# cold weather gear



## husker1 (Nov 17, 2009)

with cooler weather and water temperatures and striper season come up. I was just wondering what everyone wears to stay warm and dry. A dry suit is not really in my budget I was thinking about a dry top and waders Any input would be appreciated. Thank you in advance.

Chris:fishing:


----------



## sistm (Aug 16, 2009)

I picked these up and like them so far. With a nice top they will be great in cold water. There is a pretty decent seal at the top of the pant and it has the sealed feet. You can layer underneath with whatever you want.

http://www.kokatat.com/product_detail.asp?code=ttp


----------



## Fishwander (Jul 2, 2010)

The sealed feet in the Kolkatat is a defintite asset ,... for the money.

Up in New England, with cooler temps many of the yakers use stockingfoot waders, along with either a paddling shoe , or waders (with a double belt). One belt cinches down the splash top; the other belt cinches down the wader top. Choice of footware is optional: from sandels , to wading boots ( it depends on location, and surf circumstances).

The colder the air and water temps ,as well as the liklyhood of 'dumping", the more likely to get a dry suit.($$$ )

Chris , a splashtop and waders is sufficient, especially if you are wearing a suitable pfd , and have a radio just in case you get into trouble . Best for you to go out with a buddy and keep each other in visual contact. Regardless , practice self-rescue. :beer:

Fishwander


----------



## wannabeangler (Feb 7, 2009)

I've got a dive model dry suit. Would like to get a paddlers dry suit. Anyone looking for a trade? PM me!


----------



## wannabeangler (Feb 7, 2009)

...sorry...forgot about the thread...my bad! I use Neoprene waders and a jacket for most of my cold weather gear! Neoprene gloves are great to have to warm your hands up, too!


----------



## Fishwander (Jul 2, 2010)

wannabeangler said:


> I use Neoprene waders and a jacket for most of my cold weather gear! Neoprene gloves are great to have to warm your hands up, too!


Yeah , I use neoprene gloves too. A 'hand warmer' placed on or near the wrist will prevent hands and arms from getting cold.

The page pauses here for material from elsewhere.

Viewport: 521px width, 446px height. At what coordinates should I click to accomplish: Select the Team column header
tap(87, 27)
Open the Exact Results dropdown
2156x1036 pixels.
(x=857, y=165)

Also , a wooden paddle is much kinder to your hands in the cooler temps than metal.

I have recently seen "pogies" at several websites. They appear to be molded neoprenes that come pre-fit for the paddle shaft. Because I am by nature a 'high-impact ' paddler and am moving my hands a lot while paddleing, I don't think these will work for me. Has anybody tried them for kayak fishing in cooler temps ?

Fishwander


----------



## 757 Fire (Jan 22, 2010)

Confused on why you guys wear waders if you tip your yak your waders are going to fill with water and pull you under correct?? Which would cause you to either drown or cut your waders and lose them.


----------



## kayak kevin (Jan 31, 2008)

http://www.youtube.com/watch?v=OYwG52p4yjs

http://www.youtube.com/watch?v=9YPTqrwXgkM


----------



## surfnsam (Apr 28, 2008)

myth busted. the belt and pfd are a must, i use 2 belts, cant hurt


----------



## 757 Fire (Jan 22, 2010)

Thanks didnt think of a belt


----------



## husker1 (Nov 17, 2009)

Thanks everyone for your input. I think I will head to B.P.S tomorrow and get some waders. unless the weather is good and I can get out a try and catch some pups. still trying to catch my first one on the yak.:fishing:


----------



## surfnsam (Apr 28, 2008)

i was out this morning, the air was 51* and the water temp was 73* the fish felt warm when handling them. still rain pants over sweats for me for awhile longer


----------



## Fishwander (Jul 2, 2010)

Husker1 said :


> I think I will head to B.P.S tomorrow and get some waders. unless the weather is good and I can get out a try and catch some pups. still trying to catch my first one on the yak.


Don't forget to purchase a clinchable belt for the top of the waders. You know the kind; sorta like the Boy Scout web belt issued as part of the uniform .

Fishwander
(actually I wear 2 belts: one to keep the splash top from allowing water to enter from below , and another on top of the waders to prevent water intrusion from above.)


----------



## Ben K. (Jun 21, 2010)

After you settle on your gear, test it out... In a pool, at the beach... BEFORE you need it. I attended a TKAA turtle fest once that I felt was very informative. We met at the hrbt launch and practiced self resques which, with the extra gear, was a little different. I learned that you should crouch down and vent the air from your top. (probably common sence for some but I didn't know) When I was in over my head the air went to my boots, I lost my balance, and started back strokin almost under the pier! Maybe my experience could save you a little embarrasment.


----------



## RAYTOGS (May 8, 2010)

I picked up a pair of bone-dry breathables and a pair of wading boots with the felt bottoms today at bps in off i-95 for $115 a set. There seemed to be more room for additional outerwear than the neoprene boot foot and a whole lot lighter.


Darren


----------



## wannabeangler (Feb 7, 2009)

Another HUGE BENEFIT to waders over the costly drysuit is ......if your feet and/or legs get cold.....just put them in the water for a bit and your body heat will do the rest! Ditto with the Neo-gloves.


----------



## O Shin Rin (Aug 31, 2009)

Hey Jason call me about that dry suit


----------